Most states have minimum requirements for a valid will. These are things that a will must contain in order for the probate court to recognize that the document is in fact a will. These include a statement identifying the will as your last will and testament, a statement that appoints an executor, at least one statement that gives some or all of your property to a person or charity, and your signature and the signatures of at least two witnesses, according to FindLaw. In most cases, your will must also be in writing.
Many wills are challenged on the grounds that the person who made the will did not have testamentary capacity, or the mental ability to make a will, according to FindLaw. In most states, a person must be at least 18 years old when he makes a will. He must also be "of sound mind," which usually means that the person who made the will knew it was his will, knew who would be receiving the property and knew that he was leaving the property to those people, according to FindLaw. Your witnesses should be able to testify that you were of sound mind when you signed your will.
Fraud and Undue Influence
Even if you had the mental capacity to make your will, it may still be challenged after your death on the grounds of fraud or undue influence, according to FindLaw. Undue influence occurs when another person coerces you into leaving her something in your will that you would not have left that person without being coerced. Fraud occurs when someone deliberately lies or misrepresents facts to you in order to get you to leave her something in your will. Fraud and undue influence can occur together, according to FindLaw, or they may occur separately. In order to minimize the power of a fraud claim, choose independent witnesses who are not receiving anything under your will or are related to anyone who is.

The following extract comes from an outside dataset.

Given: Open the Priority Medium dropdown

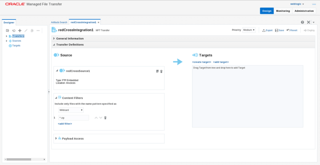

A will may be contested on the grounds that the will is not actually the deceased person's last will and testament, but that another will takes precedence over and revokes the will being read, according to FindLaw. In order to avoid confusion over which version of a will represents your actual wishes, always include a phrase in your will stating that it is your last will and testament and that it revokes any prior wills or codicils. Include the full date, with day, month and year, on your will. And, once your most recent will is witnessed, gather together and destroy any copies of previous wills, recommends FindLaw.